# "The sale of the Electric Motor"



## Scotlander (Dec 5, 2011)

Was in a well known camping and fishing store yesterday looking wistfully at the fish finder display and in walks a
woman who was a bit on the large side (heavy unit would be a better description) with a disinterested teen in tow tapping away on his phone, and she is talking to him and telling him in a louder than required voice how she nearly fell into the sea yesterday while standing up in her kayak taking a photograph, naturally this peaks my interest ;-) so I continued to hover in the general vicinity with my poker face on 8) staring at the small print on the vastly overpriced fish finder/combo GPS while continuing to listen in on the developing action.
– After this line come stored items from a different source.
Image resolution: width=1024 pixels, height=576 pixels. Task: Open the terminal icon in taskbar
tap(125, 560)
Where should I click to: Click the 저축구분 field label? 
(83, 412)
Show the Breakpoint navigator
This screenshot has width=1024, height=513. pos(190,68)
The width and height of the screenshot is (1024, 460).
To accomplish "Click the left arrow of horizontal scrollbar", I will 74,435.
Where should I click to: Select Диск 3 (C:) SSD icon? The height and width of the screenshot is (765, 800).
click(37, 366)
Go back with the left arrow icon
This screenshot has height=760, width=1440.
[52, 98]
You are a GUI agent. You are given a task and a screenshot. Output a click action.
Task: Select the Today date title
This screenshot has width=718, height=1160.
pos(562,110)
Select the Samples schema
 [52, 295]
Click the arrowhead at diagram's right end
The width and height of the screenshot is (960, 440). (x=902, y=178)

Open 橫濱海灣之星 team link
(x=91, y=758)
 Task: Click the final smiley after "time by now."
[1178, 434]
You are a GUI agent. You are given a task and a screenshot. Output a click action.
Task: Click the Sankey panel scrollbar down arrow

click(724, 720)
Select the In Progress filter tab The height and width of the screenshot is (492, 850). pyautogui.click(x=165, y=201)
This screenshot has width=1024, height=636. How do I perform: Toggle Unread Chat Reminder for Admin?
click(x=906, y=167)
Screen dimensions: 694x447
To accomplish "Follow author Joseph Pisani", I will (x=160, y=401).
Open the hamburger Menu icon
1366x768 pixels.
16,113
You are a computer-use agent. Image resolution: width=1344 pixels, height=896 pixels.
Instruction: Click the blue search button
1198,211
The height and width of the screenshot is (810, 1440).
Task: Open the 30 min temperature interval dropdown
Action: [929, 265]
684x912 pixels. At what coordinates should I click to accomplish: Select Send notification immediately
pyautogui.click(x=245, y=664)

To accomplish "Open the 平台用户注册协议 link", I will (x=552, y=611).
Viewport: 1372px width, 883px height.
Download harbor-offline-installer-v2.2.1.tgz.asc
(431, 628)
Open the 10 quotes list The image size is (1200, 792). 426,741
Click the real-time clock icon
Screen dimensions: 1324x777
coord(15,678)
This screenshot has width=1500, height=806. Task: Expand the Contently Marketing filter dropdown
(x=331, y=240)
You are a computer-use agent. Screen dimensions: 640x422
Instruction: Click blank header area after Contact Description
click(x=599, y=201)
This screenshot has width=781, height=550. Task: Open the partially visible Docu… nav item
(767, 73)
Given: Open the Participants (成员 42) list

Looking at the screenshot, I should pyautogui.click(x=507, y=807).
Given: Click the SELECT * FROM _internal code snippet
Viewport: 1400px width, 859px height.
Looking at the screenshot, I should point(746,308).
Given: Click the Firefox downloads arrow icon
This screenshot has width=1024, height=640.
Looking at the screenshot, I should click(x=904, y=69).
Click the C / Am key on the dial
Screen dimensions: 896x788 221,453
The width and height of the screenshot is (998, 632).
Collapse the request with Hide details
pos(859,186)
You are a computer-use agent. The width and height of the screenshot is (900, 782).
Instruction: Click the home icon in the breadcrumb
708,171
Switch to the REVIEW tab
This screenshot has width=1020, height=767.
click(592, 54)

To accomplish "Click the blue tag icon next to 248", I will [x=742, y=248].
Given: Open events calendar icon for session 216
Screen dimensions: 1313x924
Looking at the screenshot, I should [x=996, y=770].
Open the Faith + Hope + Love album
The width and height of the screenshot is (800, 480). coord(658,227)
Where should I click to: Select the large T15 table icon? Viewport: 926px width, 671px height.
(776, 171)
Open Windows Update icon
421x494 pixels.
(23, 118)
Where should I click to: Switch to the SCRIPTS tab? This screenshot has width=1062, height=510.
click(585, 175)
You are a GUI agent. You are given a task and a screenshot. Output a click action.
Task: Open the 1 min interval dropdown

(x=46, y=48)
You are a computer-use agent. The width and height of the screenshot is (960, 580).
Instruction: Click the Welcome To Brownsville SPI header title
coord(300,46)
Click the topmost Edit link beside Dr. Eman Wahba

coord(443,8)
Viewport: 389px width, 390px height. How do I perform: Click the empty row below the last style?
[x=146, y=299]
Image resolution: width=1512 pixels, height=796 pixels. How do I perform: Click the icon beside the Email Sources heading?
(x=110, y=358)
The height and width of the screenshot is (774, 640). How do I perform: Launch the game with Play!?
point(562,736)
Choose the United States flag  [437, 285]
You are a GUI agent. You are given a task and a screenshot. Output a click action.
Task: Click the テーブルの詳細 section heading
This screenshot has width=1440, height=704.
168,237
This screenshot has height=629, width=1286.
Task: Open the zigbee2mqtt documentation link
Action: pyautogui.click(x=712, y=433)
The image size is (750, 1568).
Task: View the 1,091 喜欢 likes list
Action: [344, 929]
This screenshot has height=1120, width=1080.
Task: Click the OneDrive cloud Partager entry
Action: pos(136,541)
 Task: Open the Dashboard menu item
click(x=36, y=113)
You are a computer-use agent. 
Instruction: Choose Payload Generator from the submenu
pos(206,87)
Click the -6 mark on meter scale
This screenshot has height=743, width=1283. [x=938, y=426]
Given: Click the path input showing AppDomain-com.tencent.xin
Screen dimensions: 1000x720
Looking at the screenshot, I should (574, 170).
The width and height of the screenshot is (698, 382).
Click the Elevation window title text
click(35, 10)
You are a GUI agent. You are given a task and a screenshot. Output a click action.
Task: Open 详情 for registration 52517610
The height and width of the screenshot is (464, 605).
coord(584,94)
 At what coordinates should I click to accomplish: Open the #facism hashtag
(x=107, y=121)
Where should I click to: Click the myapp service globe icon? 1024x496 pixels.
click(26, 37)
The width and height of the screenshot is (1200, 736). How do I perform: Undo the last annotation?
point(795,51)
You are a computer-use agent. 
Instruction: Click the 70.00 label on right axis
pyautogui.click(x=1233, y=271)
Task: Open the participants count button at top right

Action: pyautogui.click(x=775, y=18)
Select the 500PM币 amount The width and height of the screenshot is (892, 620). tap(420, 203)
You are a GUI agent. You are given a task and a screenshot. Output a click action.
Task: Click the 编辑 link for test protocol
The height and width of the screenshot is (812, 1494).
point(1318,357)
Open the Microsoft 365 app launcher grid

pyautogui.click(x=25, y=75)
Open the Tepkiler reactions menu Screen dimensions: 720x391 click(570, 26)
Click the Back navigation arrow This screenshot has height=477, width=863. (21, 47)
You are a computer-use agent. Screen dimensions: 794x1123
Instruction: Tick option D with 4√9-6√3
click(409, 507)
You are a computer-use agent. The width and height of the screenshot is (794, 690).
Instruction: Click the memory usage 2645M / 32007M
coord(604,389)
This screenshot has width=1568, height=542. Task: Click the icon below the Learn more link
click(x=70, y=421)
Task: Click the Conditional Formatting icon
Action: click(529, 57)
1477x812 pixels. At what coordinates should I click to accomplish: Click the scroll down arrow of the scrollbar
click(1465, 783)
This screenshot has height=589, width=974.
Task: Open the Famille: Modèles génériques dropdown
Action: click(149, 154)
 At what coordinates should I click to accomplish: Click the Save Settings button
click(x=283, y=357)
The sales guy walks over whom I had previously met before and who had actually insisted that when we bought a Malibu Mini X for the wife that we should buy the PFD too and a paddle leash and a 2 dollar whistle, safety makes sense so no worries ( he is also an experienced sea kayaker who does trips around Kangaroo Island).

So this woman starts telling the sales guy how she was out in her kayak yesterday and had rounded the point and been caught by the wind and current and started to drift out to sea and only managed to get back after 2 hrs of paddling 
( Still using a loud voice).
I was out in the same area yesterday and it was flat calm no current slight breeze so naturally I think maybe her paddling skills and general fitness are not really up to the mark, by this time the bored disinterested teenager had sat on one of the displays nearby sniggering evilly into his phone.
The sales guy nods and ums and ahhs politely at the correct intervals while obviously wondering where this is all leading as am I :? 
The woman then announces loudly her intention to purchase a small electric motor :shock: ( the display + bored teenager is the one for the electric motors) which completely stuns the sales guy into complete silence for approximately four seconds and forces me into a trancelike state of disbelief and amazement while still maintaining a poker face. 8) 
So this sales guy then faces a barrage of questions on which motor blah blah ,how long do they run for? How to fit it, how is it powered :shock: so the guy gives her all the info she needs and makes the sale on a motor + battery + fit kit and then she asks what do I do when the battery runs out? and smooth as silk the sales guy says " ahh yes you will need the battery charger for that" and she says I swear before all that is good and holy " where do I plug the charger into" :lol: :lol: :lol: 
Anyways the sales guy makes the sale + battery charger !! and lugs it all out for her into her giant 4*4 along with bored disinterested teenager soon to be bored and disinterested teenager with one parent ;-)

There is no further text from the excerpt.